In OTL the response of the Southern (at that time all white) electorate and the treatment of whiet unionists as well as former slaves outraged not only radicals but essentially all republicans
That was why Congress acted like it did
In otl Lincoln though no radical was a little a head of the mainstream.
He may well have acted as the radical congress did, but more effectively because exec and legislative power would clearly be togehter
Together to what effect though? I've already said that Lincoln would sign the Civil Rights and Freedmens Bureau Bills, rather than vetoing them as Johnson did. However, since both were later passed over Johnson's veto, even that only brings them into effect slightly sooner.
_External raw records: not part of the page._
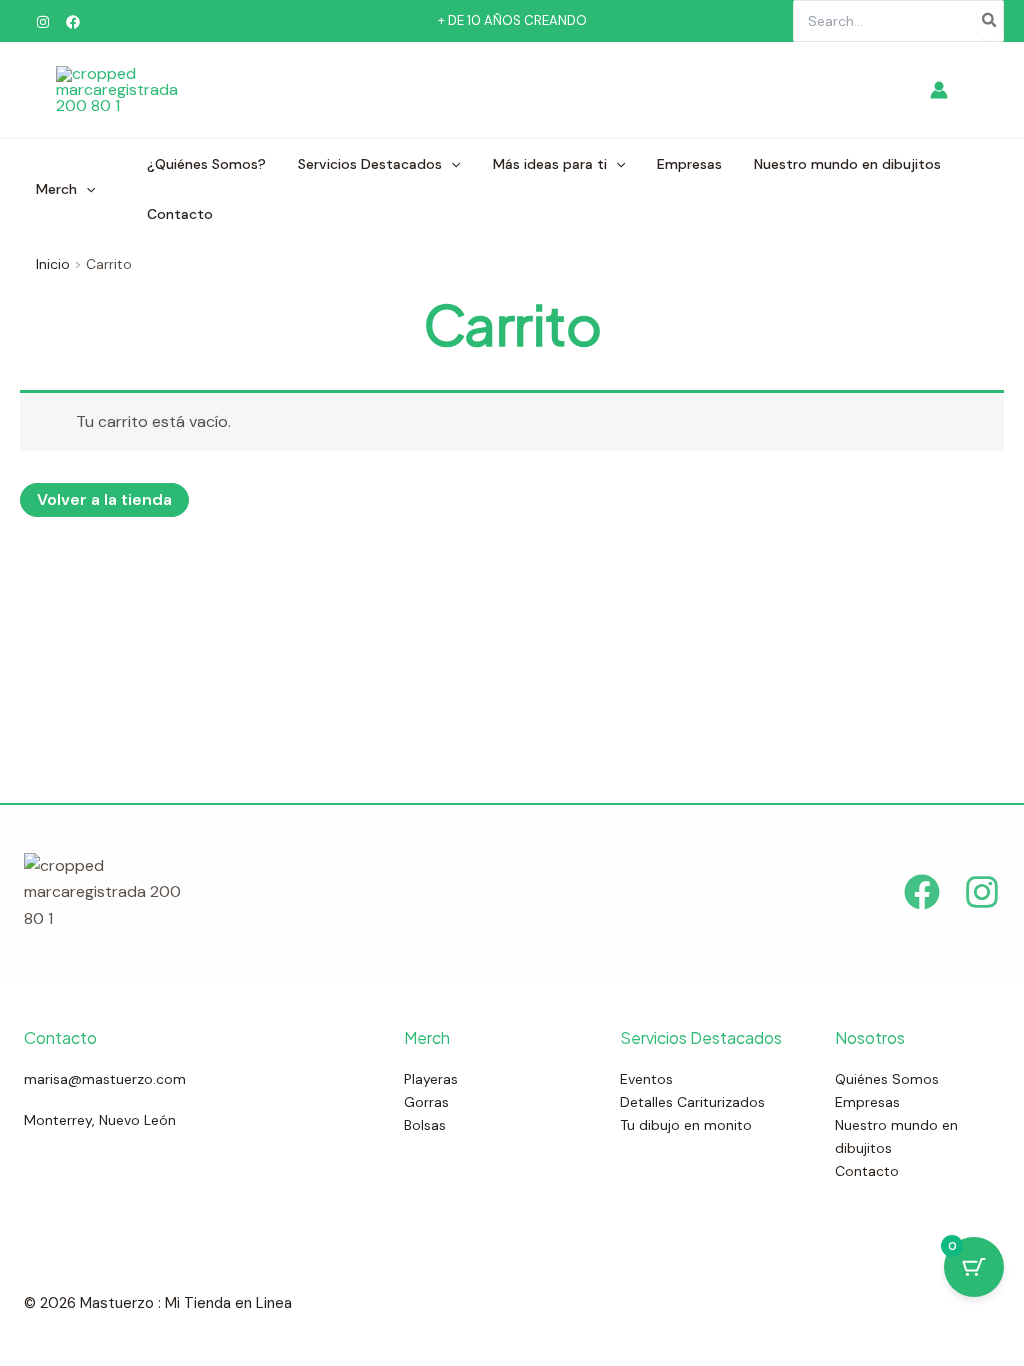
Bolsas (425, 1125)
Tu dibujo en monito (686, 1125)
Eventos (646, 1079)
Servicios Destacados (370, 164)
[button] (86, 189)
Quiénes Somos (887, 1079)
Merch (56, 189)
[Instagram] (43, 22)
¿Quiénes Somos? (206, 164)
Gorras (426, 1102)
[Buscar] (990, 21)
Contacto (180, 214)
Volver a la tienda (104, 499)
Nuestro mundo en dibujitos (847, 164)
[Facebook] (73, 22)
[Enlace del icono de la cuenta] (939, 90)
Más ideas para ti (550, 164)
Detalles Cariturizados (692, 1102)
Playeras (431, 1079)
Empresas (689, 164)
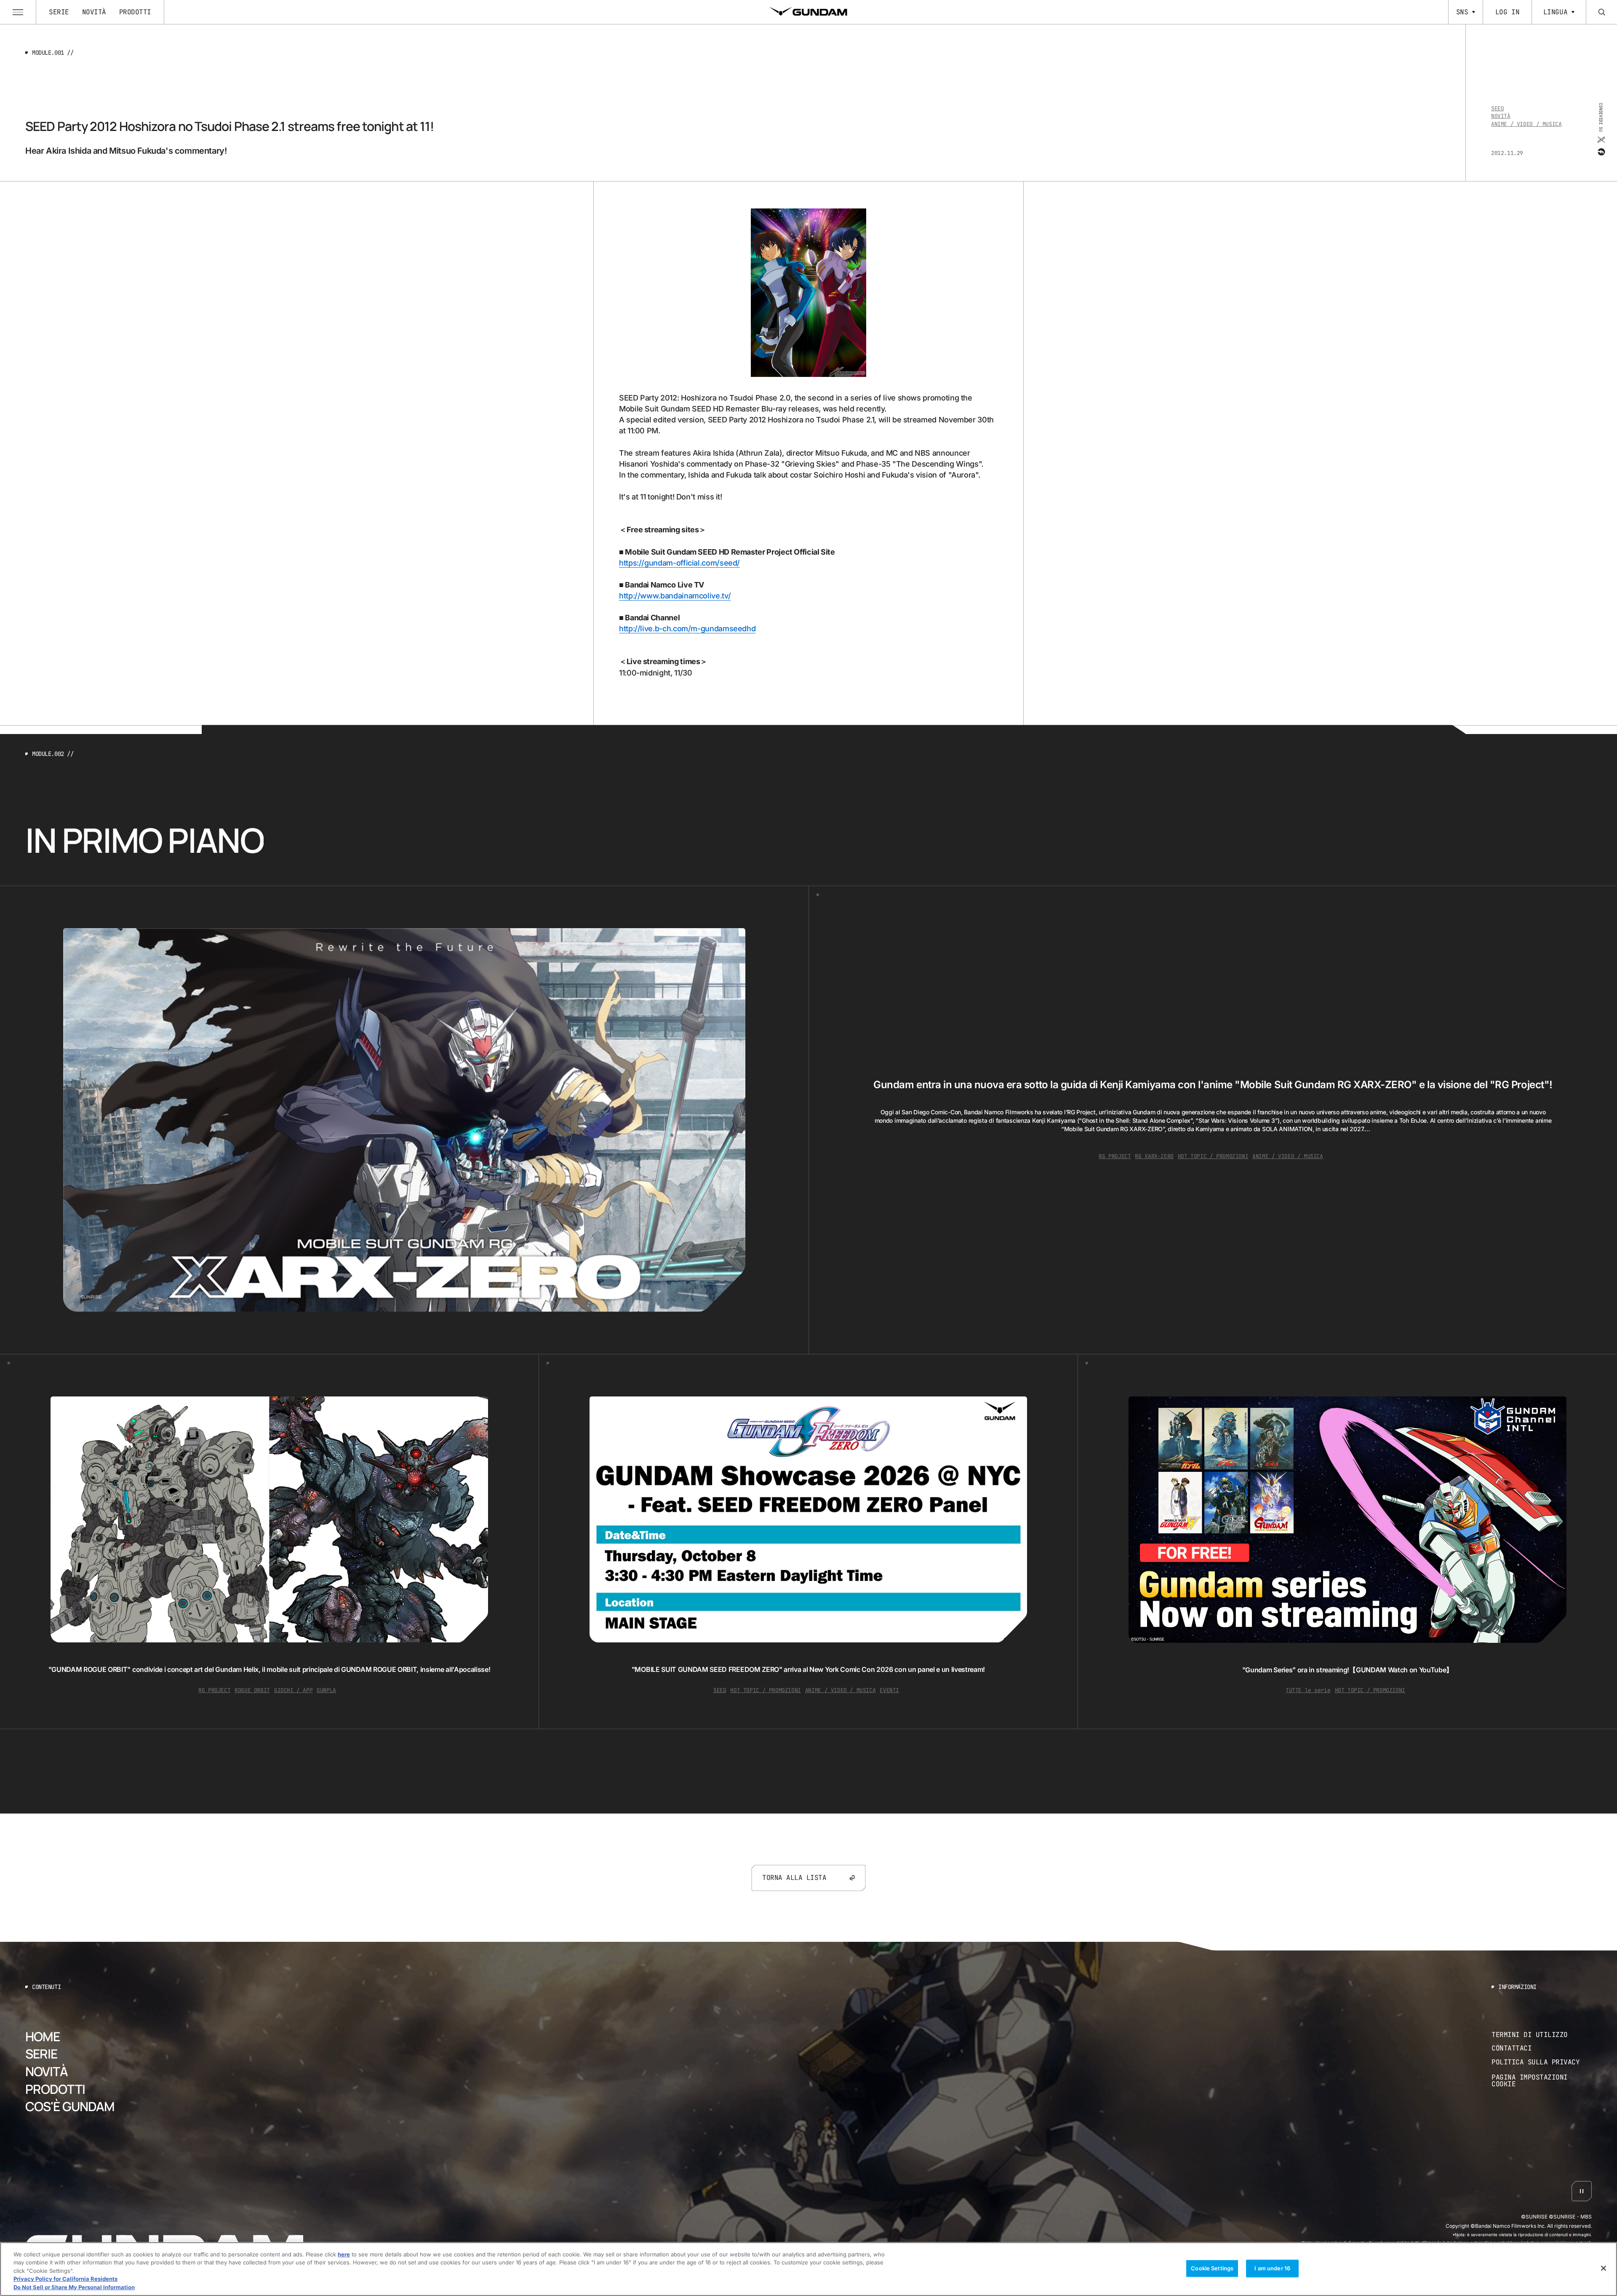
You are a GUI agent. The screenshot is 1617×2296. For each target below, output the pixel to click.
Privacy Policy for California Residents (65, 2279)
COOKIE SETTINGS (1541, 2080)
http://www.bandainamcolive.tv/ (675, 595)
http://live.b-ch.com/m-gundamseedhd (687, 628)
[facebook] (1601, 152)
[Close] (1603, 2268)
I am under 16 (1272, 2268)
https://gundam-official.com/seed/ (679, 562)
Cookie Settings (1212, 2268)
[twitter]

OTL, Radical Reconstruction got started in March 1867. Since the Black Codes were only enacted in late 1865, and the massacre in New Orleans was early 1866, Lincoln's support only starts it about a year earlier - hardly enough to make any dramatic difference to the curse of events.
I take your point about Lincoln being in the middle of the Republican Party. Notice, though, that Republicans soon lost interest in getting tough with the South. The political disabilities imposed by Sec 3 of the 14th Amendment could be lifted only by a two-thirds vote in both houses of Congress, yet by 1872, though both Houses were still solidly Republican, these disqualifications
were lifted from all but a handful of ex-Rebs. Mainstream Republicans continued to pay lip service to the Freedmen's rights, but at the end of the day, reconciliation (ie between the
white communities on both sides) was seen as a higher priority. And there is nothing in Lincoln's (thoroughly mainstream) record to suggest that he would not have shared this view. In any case, he will only be in the White House till 1869, after which he is merely a spectator, though a popular one.
Could I recommend William C Harris,
Lincoln's Last Months and
With Charity For all; Lincoln and the Restoration of the Union for some good discusssion of his attitudes at the end of the war?